Systemic pressures create fertile ground for moral injury – when clinicians cannot deliver care they believe is right, due to constraints beyond their control. In the 2025 study ‘Valuing and retaining the dental workforce', one clinician described feeling ‘like a hamster on the wheel… constantly chasing UDAs', as resource limits forced prioritisation of throughput over patient-centred care.1

Unlike high-street practices, CDS often work with stretched teams, ageing infrastructure, and limited access to sedation or GA. These issues fuel long and growing waiting lists, especially for domiciliary care, paediatric GA, and comprehensive dental treatment. Patients with significant needs face unacceptable delays.

When placed in this context, the risks are magnified. In CDS settings:

  • Clinicians may witness patients deteriorating while awaiting care

  • Distressed families appeal for help the system cannot deliver

  • Complaints arise when expectations go unmet, yet staff feel powerless

  • Repeated exposure erodes morale, professional identity, and retention.

BDA survey data show that only 20% of practice owners and associates rated morale as ‘high' in 2023, down from 40% in 2015.2 For community dentists, the situation is compounded by poor career progression. Moreover, nearly a third are considering retirement within five years3 – a stark warning of workforce decline.

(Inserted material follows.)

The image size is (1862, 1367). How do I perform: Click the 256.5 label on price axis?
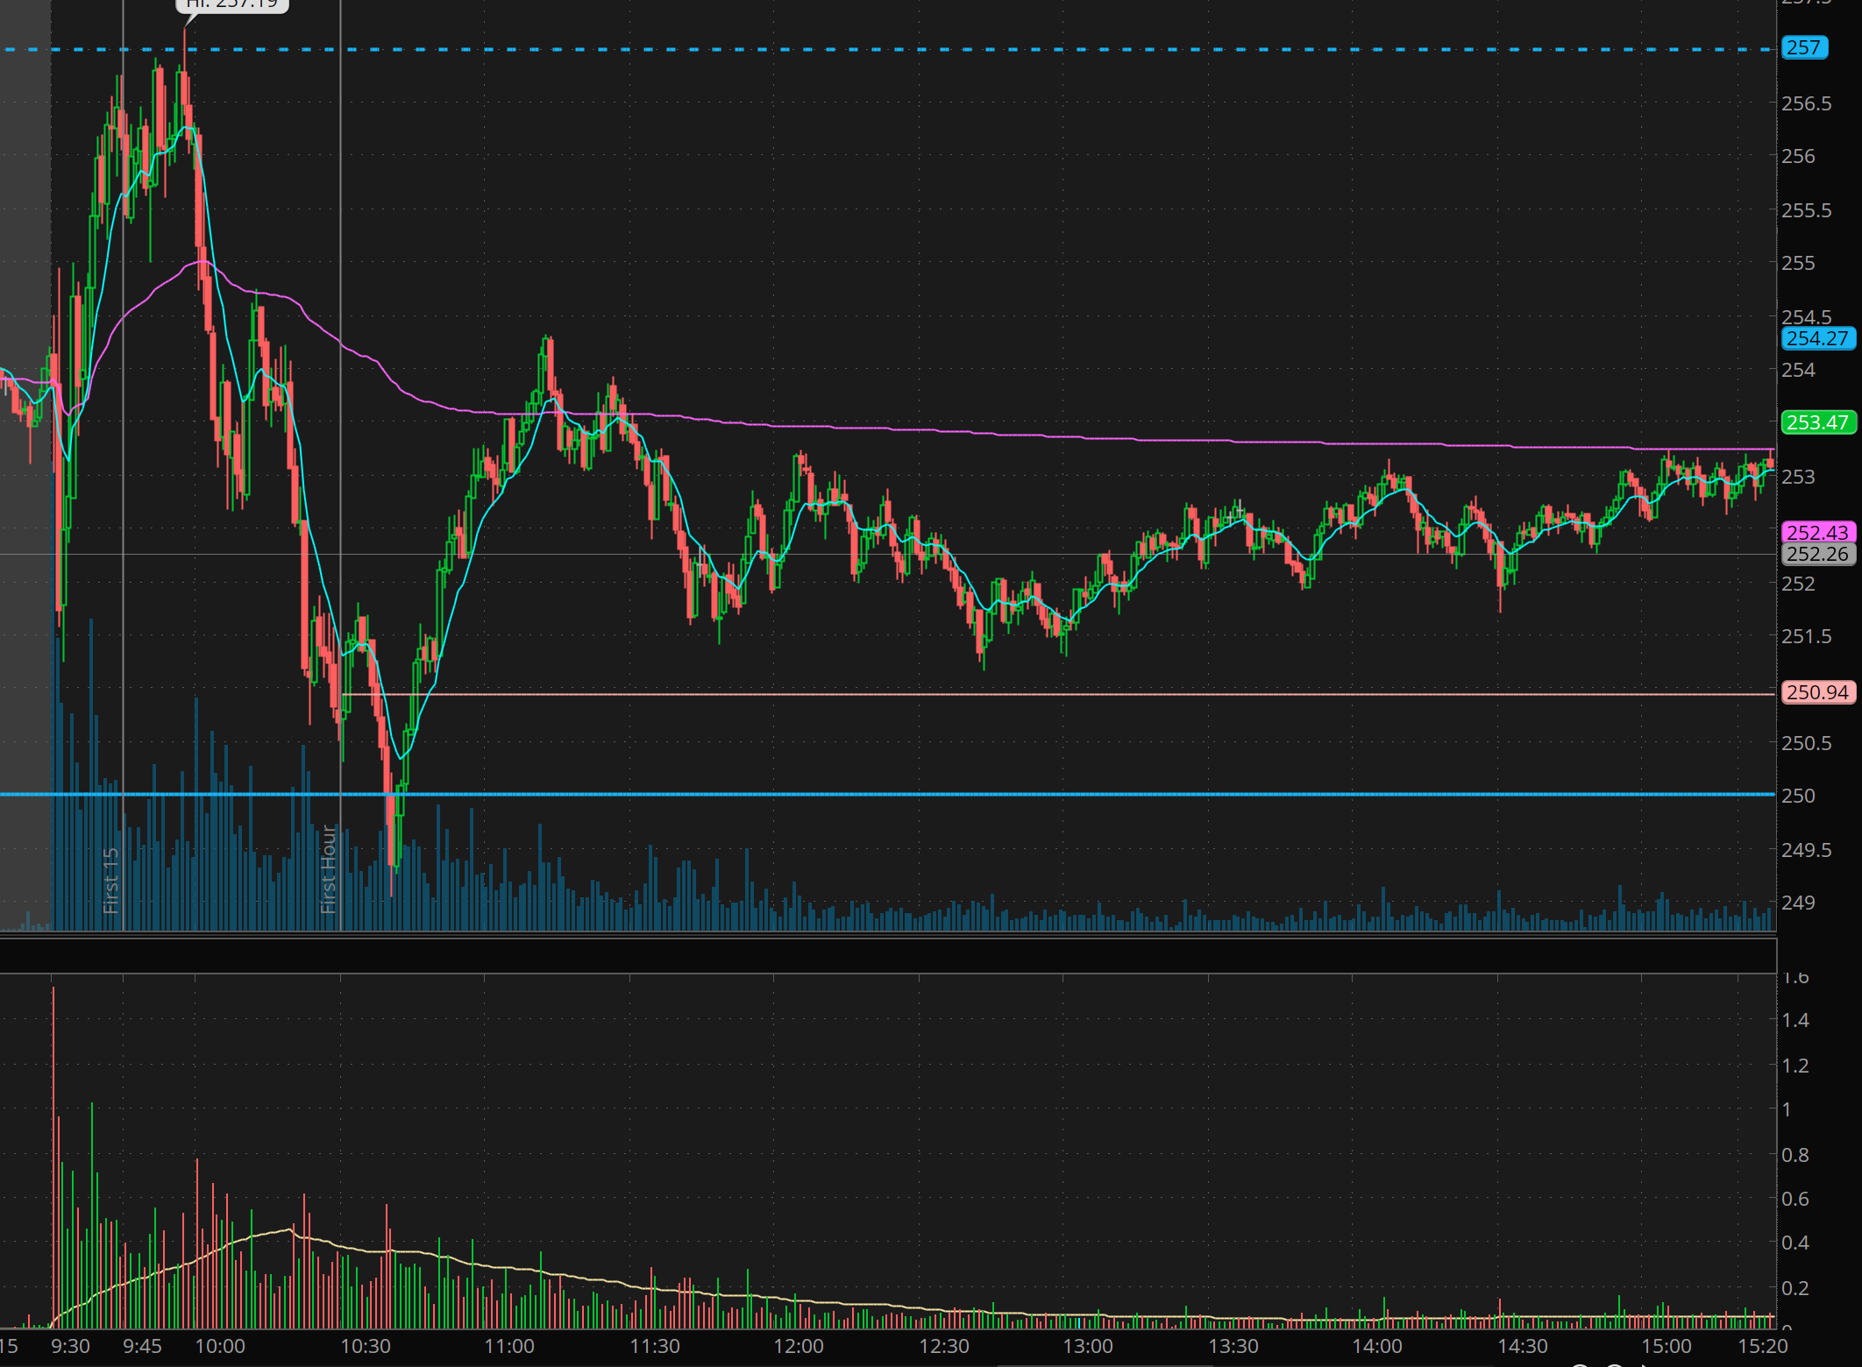click(1806, 103)
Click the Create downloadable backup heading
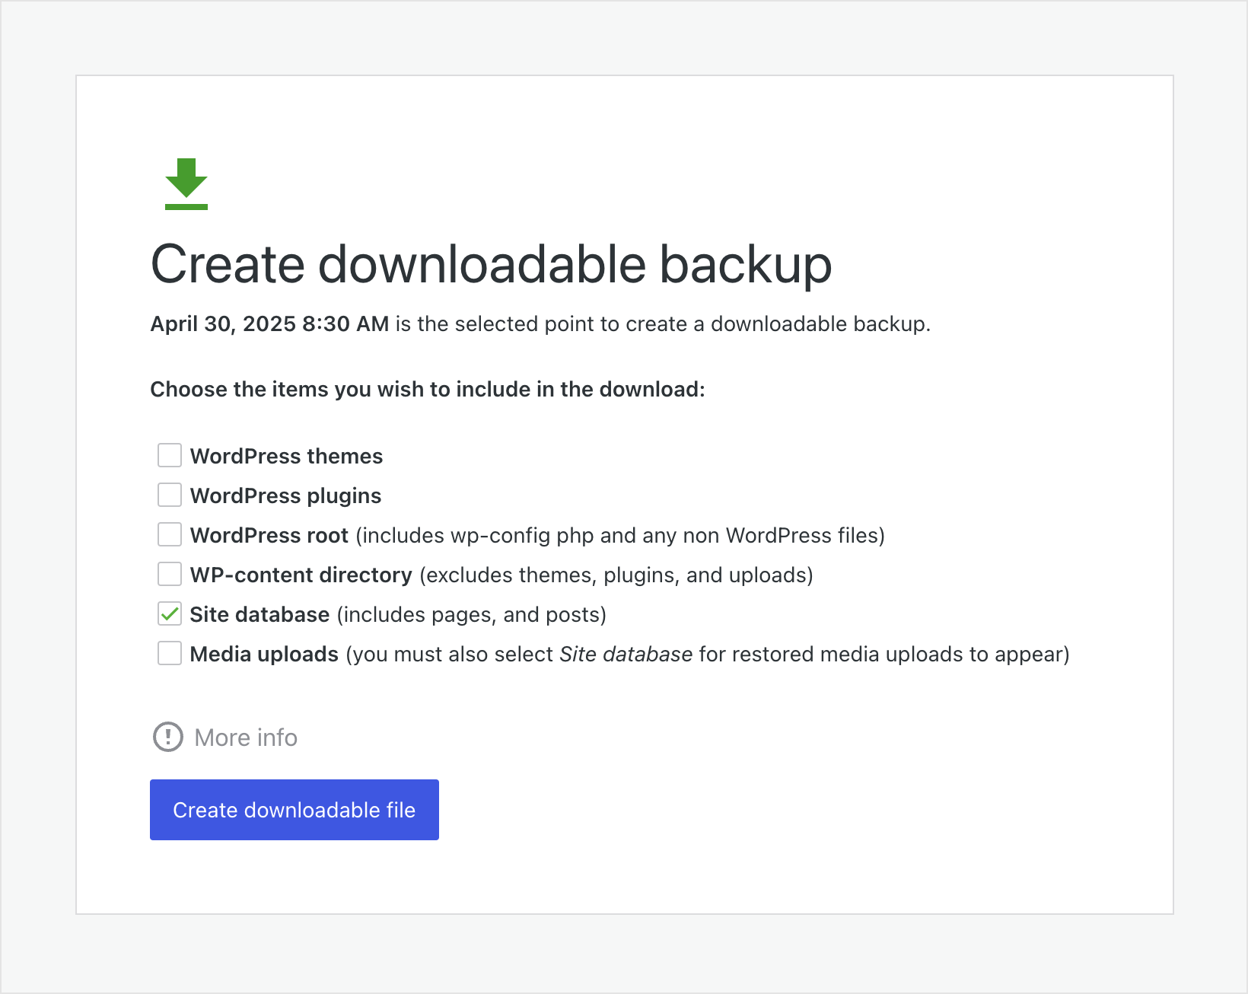 coord(491,264)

In many trusts, opportunities for leadership remain limited, despite the skilled nature of the work. We cannot address oral health inequalities without supporting those delivering this care. Improving morale demands more than funding – it requires addressing ethical strain. Solutions must include embedded psychological support, flexible working, protected CPD time, and structured progression pathways.

As calls grow for a national workforce plan, CDS must not be overlooked. We are not an adjunct but a cornerstone of NHS dentistry, especially as referrals from general practice rise. Future planning must recognise our essential role and deliver meaningful reform. Crucially, the moral and emotional toll on clinicians must be addressed. Without urgent action, the system risks becoming unsustainable, driving burnout and workforce loss. If we are serious about equity and timely, safe care for vulnerable patients, supporting the CDS workforce must be a national priority – not an afterthought.

To protect the patients we serve, we must first protect the professionals entrusted with their care.